◆ Problem to work on
Report back each line of the data that contains the word "from".

◆ Input material
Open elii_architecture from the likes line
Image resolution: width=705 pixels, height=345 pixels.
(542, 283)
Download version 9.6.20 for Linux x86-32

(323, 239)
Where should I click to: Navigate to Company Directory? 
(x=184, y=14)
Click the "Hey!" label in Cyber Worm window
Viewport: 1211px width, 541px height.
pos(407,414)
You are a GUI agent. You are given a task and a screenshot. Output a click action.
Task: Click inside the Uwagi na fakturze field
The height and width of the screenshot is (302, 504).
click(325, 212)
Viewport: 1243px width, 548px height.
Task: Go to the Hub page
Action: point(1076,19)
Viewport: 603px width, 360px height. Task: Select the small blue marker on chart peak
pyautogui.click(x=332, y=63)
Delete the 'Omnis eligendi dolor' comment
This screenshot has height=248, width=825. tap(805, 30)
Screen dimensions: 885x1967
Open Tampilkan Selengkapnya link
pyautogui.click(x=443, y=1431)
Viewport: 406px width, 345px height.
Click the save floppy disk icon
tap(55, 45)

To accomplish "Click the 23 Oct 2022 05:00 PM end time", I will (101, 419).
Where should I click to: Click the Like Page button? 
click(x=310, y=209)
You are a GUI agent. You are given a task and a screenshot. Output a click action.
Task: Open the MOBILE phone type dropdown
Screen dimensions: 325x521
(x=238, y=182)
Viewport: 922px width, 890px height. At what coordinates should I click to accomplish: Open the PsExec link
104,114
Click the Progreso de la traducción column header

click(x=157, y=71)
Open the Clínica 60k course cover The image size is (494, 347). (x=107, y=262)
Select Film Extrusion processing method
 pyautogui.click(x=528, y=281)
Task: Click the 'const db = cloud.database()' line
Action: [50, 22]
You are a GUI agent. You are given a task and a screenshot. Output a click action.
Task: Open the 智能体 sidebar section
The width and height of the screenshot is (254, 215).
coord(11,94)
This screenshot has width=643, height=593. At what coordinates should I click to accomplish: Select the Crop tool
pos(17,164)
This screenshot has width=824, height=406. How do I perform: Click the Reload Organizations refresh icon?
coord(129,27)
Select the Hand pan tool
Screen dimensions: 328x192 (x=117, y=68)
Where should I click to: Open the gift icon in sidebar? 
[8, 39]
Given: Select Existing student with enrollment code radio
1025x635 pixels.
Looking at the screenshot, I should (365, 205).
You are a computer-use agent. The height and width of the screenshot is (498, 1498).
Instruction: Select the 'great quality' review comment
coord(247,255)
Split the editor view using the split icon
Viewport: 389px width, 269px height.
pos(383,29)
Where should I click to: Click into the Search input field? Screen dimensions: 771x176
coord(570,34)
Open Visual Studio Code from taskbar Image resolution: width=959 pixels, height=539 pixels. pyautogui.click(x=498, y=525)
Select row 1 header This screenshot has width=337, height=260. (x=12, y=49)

◆ Task solution
Open elii_architecture from the likes line
Open Visual Studio Code from taskbar Image resolution: width=959 pixels, height=539 pixels. pyautogui.click(x=498, y=525)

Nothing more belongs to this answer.